Task instructions: Every line below needs to be transcribed without alteration, and no image may be carried over.

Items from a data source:
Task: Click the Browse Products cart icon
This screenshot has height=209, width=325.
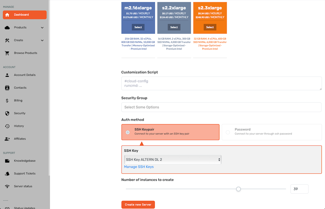Action: click(7, 53)
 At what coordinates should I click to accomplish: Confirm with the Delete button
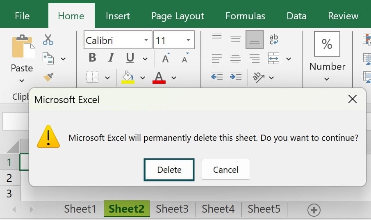(169, 170)
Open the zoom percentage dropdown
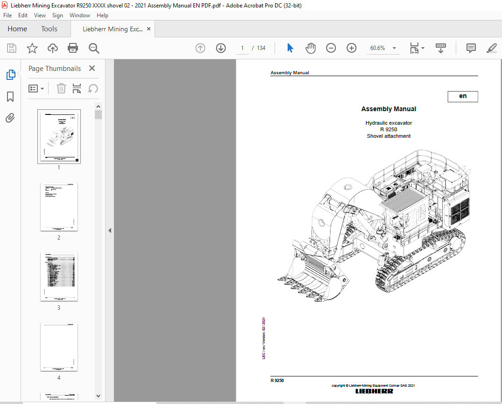Viewport: 502px width, 404px height. pos(394,48)
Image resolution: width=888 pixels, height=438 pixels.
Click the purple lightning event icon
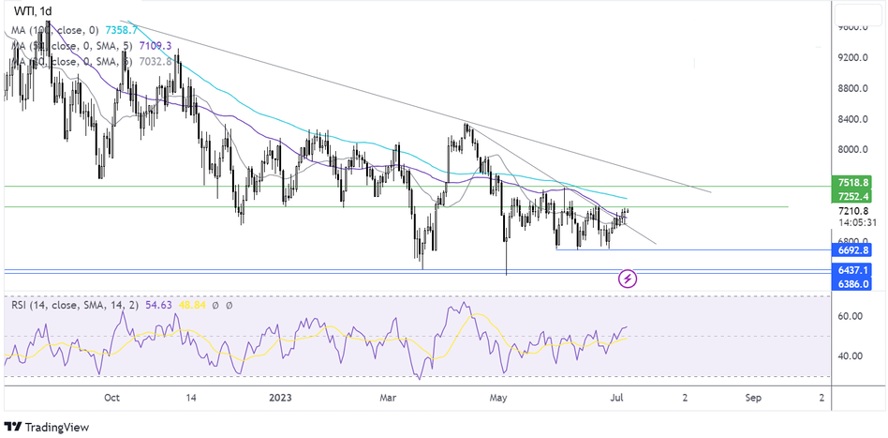[628, 279]
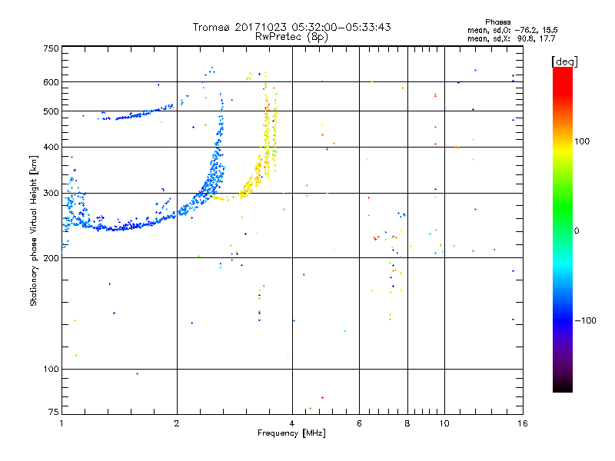Screen dimensions: 615x461
Task: Click the '16' x-axis tick label
Action: click(x=520, y=423)
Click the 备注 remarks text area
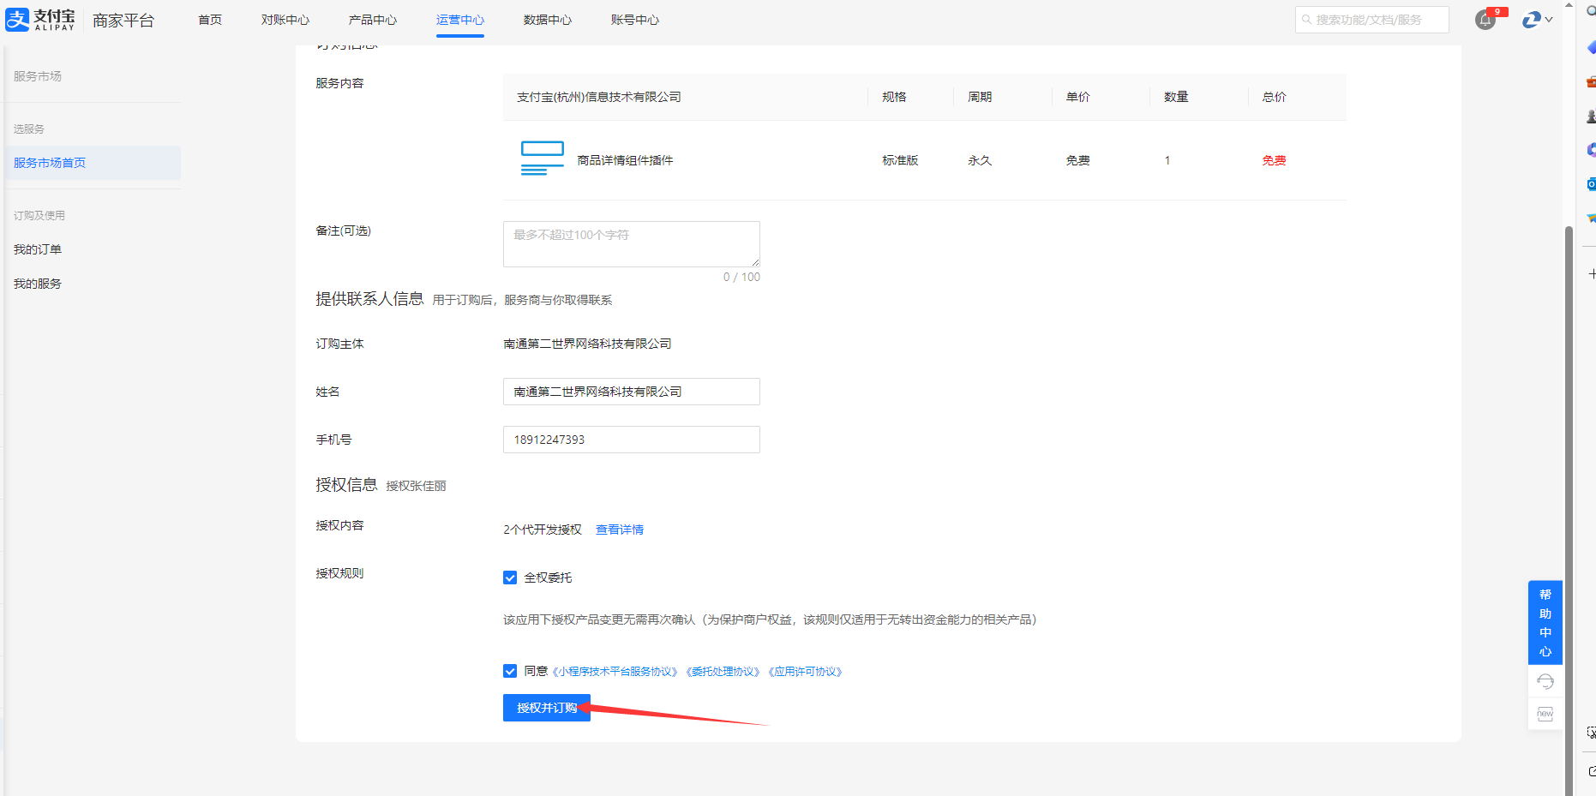Screen dimensions: 1596x796 tap(631, 244)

Finished exercise:
Task: Click the Browse Products cart icon
This screenshot has height=209, width=325.
Action: click(7, 53)
 At what coordinates should I click to accomplish: Confirm with the Delete button
(169, 170)
Open the zoom percentage dropdown
Viewport: 502px width, 404px height. pos(394,48)
Image resolution: width=888 pixels, height=438 pixels.
Click the purple lightning event icon
[628, 279]
Screen dimensions: 615x461
Task: Click the '16' x-axis tick label
Action: click(x=520, y=423)
Click the 备注 remarks text area
Screen dimensions: 1596x796 tap(631, 244)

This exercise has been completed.